Copy the following rows verbatim, reproducing every line as it appears.

· · · ·

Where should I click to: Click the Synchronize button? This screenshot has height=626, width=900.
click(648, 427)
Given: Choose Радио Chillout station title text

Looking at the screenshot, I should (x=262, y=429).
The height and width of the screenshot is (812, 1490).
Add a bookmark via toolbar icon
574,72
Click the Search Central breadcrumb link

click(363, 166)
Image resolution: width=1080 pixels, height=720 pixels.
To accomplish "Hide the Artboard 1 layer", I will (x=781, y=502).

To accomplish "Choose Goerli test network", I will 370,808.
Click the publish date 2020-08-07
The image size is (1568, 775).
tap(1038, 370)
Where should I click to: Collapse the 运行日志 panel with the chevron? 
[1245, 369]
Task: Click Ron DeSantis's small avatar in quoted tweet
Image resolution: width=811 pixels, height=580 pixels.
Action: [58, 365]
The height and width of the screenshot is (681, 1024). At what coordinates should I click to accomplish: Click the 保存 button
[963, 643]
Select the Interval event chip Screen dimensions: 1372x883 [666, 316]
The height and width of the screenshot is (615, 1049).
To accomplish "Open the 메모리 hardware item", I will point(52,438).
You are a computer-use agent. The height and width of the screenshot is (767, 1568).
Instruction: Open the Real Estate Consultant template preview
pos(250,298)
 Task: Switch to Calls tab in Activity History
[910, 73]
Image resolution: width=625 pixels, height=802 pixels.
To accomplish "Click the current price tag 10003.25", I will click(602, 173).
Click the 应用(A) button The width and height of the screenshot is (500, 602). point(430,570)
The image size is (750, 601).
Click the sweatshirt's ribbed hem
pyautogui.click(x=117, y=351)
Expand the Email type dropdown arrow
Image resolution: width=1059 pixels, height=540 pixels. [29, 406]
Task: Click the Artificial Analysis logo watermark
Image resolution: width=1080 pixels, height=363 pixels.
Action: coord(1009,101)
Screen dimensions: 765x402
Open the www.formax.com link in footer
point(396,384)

· · · ·

:: Output for this exercise ::
Where should I click to: Click the Synchronize button? This screenshot has height=626, width=900.
click(648, 427)
Given: Choose Радио Chillout station title text

Looking at the screenshot, I should (x=262, y=429).
The height and width of the screenshot is (812, 1490).
Add a bookmark via toolbar icon
574,72
Click the Search Central breadcrumb link

click(363, 166)
Image resolution: width=1080 pixels, height=720 pixels.
To accomplish "Hide the Artboard 1 layer", I will (x=781, y=502).

To accomplish "Choose Goerli test network", I will 370,808.
Click the publish date 2020-08-07
The image size is (1568, 775).
tap(1038, 370)
Where should I click to: Collapse the 运行日志 panel with the chevron? 
[1245, 369]
Task: Click Ron DeSantis's small avatar in quoted tweet
Image resolution: width=811 pixels, height=580 pixels.
Action: [58, 365]
The height and width of the screenshot is (681, 1024). At what coordinates should I click to accomplish: Click the 保存 button
[963, 643]
Select the Interval event chip Screen dimensions: 1372x883 [666, 316]
The height and width of the screenshot is (615, 1049).
To accomplish "Open the 메모리 hardware item", I will point(52,438).
You are a computer-use agent. The height and width of the screenshot is (767, 1568).
Instruction: Open the Real Estate Consultant template preview
pos(250,298)
 Task: Switch to Calls tab in Activity History
[910, 73]
Image resolution: width=625 pixels, height=802 pixels.
To accomplish "Click the current price tag 10003.25", I will click(602, 173).
Click the 应用(A) button The width and height of the screenshot is (500, 602). point(430,570)
The image size is (750, 601).
Click the sweatshirt's ribbed hem
pyautogui.click(x=117, y=351)
Expand the Email type dropdown arrow
Image resolution: width=1059 pixels, height=540 pixels. [29, 406]
Task: Click the Artificial Analysis logo watermark
Image resolution: width=1080 pixels, height=363 pixels.
Action: coord(1009,101)
Screen dimensions: 765x402
Open the www.formax.com link in footer
point(396,384)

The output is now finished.